Tekstfragment
##########

Inderdaad, de commissie-Van Halder is bezig, dus die gaat wel verder kijken. Maar
het is juist zo belangrijk om heel goed na te denken hoe wij als land zijn voorbereid
op die – grote vergrijzingsgolf klinkt zo onaardig – grote groeiende groep ouderen.
Dan denk ik niet alleen aan arbeidsmarktproblematiek, maar bijvoorbeeld ook aan wonen
en zorg. Hoe zorgen we ervoor dat we toekomstbestendige woningen voor die grotere
groep ouderen hebben? Dus ik zou de heer Kerstens willen vragen: bent u er niet toe
te verleiden om toch bij dit steviger geluid te blijven?
De voorzitter:
Ik ben zeer benieuwd, meneer Kerstens.
De heer Kerstens (PvdA):
Volgens mij deed ik dat ook, alleen probeerde ik misschien mevrouw Bergkamp wat meer
comfort te geven in de zin dat er niet ineens dingen uit de hoge hoed worden getoverd
die er nu helemaal nog niet zijn. Het gaat erom, focus aan te brengen in die heel
belangrijke opgave waar we met ons allen voor staan, en vooral ook – dat geeft mevrouw
Ellemeet terecht aan – de verbanden te leggen die er zijn tussen al die verschillende
plannen, de verschillende discussies die lopen en de verschillende activiteiten die
plaatsvinden.
De voorzitter:
Dank u wel. Mevrouw Ellemeet tot slot.
Mevrouw Ellemeet (GroenLinks):
Het is goed om dat te horen, want het is natuurlijk verleidelijk in deze tijden waarin
het nog redelijk goed gaat en de problemen nog te overzien zijn, dat wij ons richten
op de kortere termijn met mooie plannen. Maar de echte uitdaging ligt na deze kabinetsperiode.
Dan wordt het pas echt spannend en moeilijk. Dus het zou deze Minister sieren als
hij die verantwoordelijkheid ook op zich neemt en goed nadenkt over en met plannen
komt voor de manier waarop we de uitdagingen van de middellange termijn ook het hoofd
gaan bieden. Ik begrijp dat de heer Kerstens en ik daar hetzelfde over denken. Ik
interpreteer maar even vrij.
De heer Kerstens (PvdA):
Als dat de vraag was van mevrouw Ellemeet, dan is het antwoord daarop: ja.

##########

Fragmenten uit rijen

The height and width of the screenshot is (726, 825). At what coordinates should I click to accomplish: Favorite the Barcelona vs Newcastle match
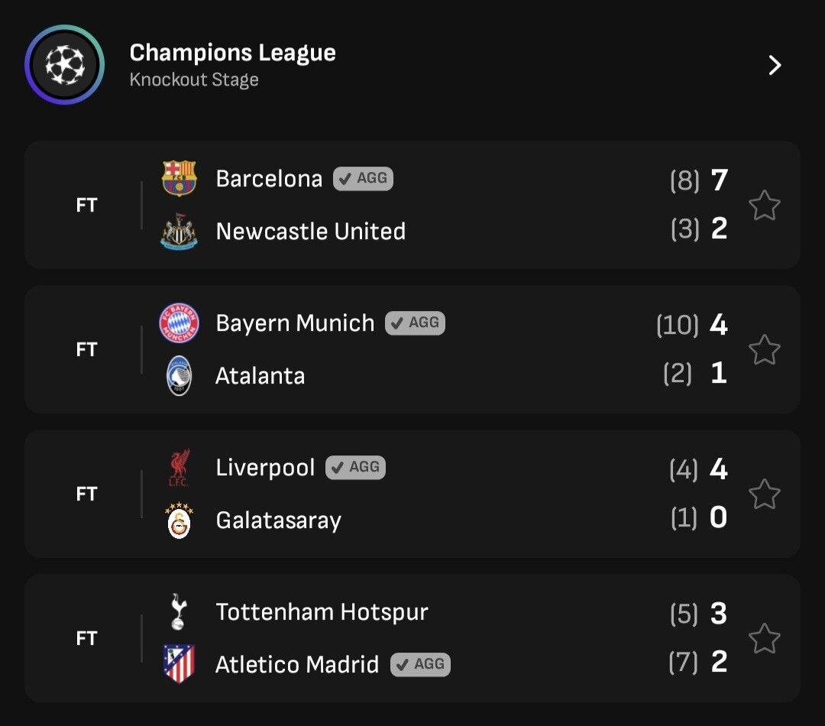(x=764, y=206)
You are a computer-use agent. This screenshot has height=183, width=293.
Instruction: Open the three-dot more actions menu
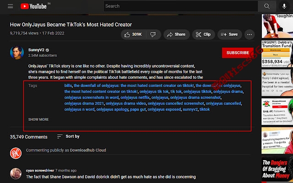click(250, 35)
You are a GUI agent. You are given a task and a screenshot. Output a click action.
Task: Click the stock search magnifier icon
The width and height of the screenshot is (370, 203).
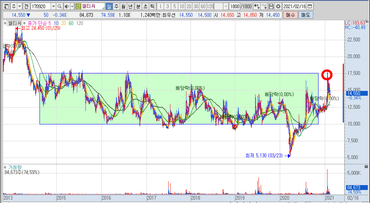60,6
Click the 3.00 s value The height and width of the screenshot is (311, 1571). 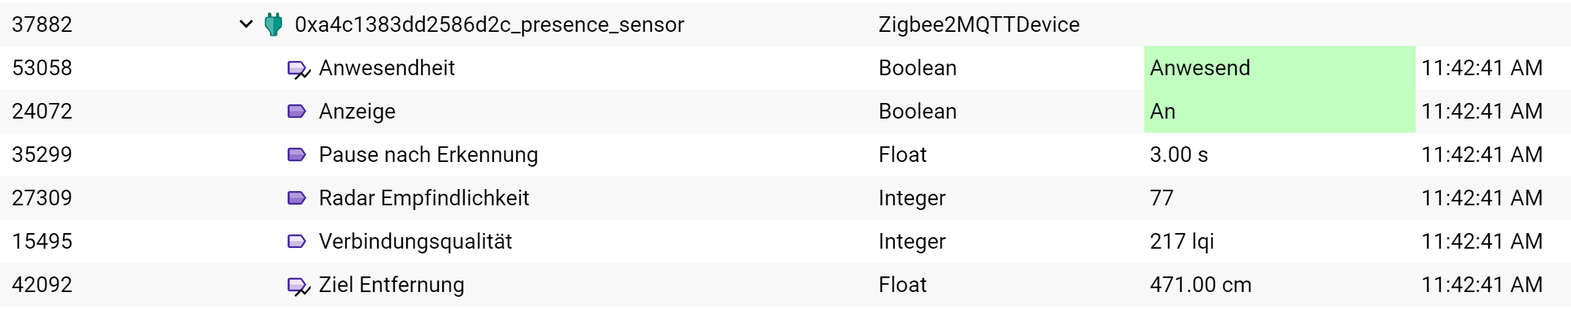coord(1179,154)
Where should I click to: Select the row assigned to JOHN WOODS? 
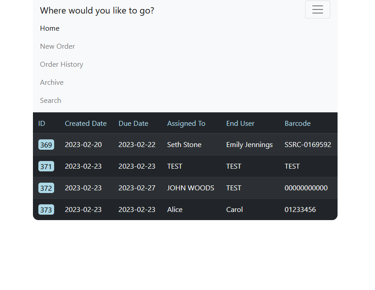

##########

Opgaven
A – Pas het deel van het tekstfragment aan dat begint bij "Dan denk ik" en doorloopt tot en met "geluid te blijven?": schrijf het opnieuw met "woningen" vervangen door "huizen".
B – Noem alle achternamen van personen die in het tekstfragment voorkomen.
C – Waar ligt volgens mevrouw Ellemeet in het tekstfragment de echte uitdaging?
De rijen vormen los materiaal en hebben geen verband met het tekstfragment.

Antwoorden
A –
Dan denk ik niet alleen aan arbeidsmarktproblematiek, maar bijvoorbeeld ook aan wonen
en zorg. Hoe zorgen we ervoor dat we toekomstbestendige huizen voor die grotere
groep ouderen hebben? Dus ik zou de heer Kerstens willen vragen: bent u er niet toe
te verleiden om toch bij dit steviger geluid te blijven?

B – Van Halder, Kerstens, Bergkamp, Ellemeet

C – Na deze kabinetsperiode.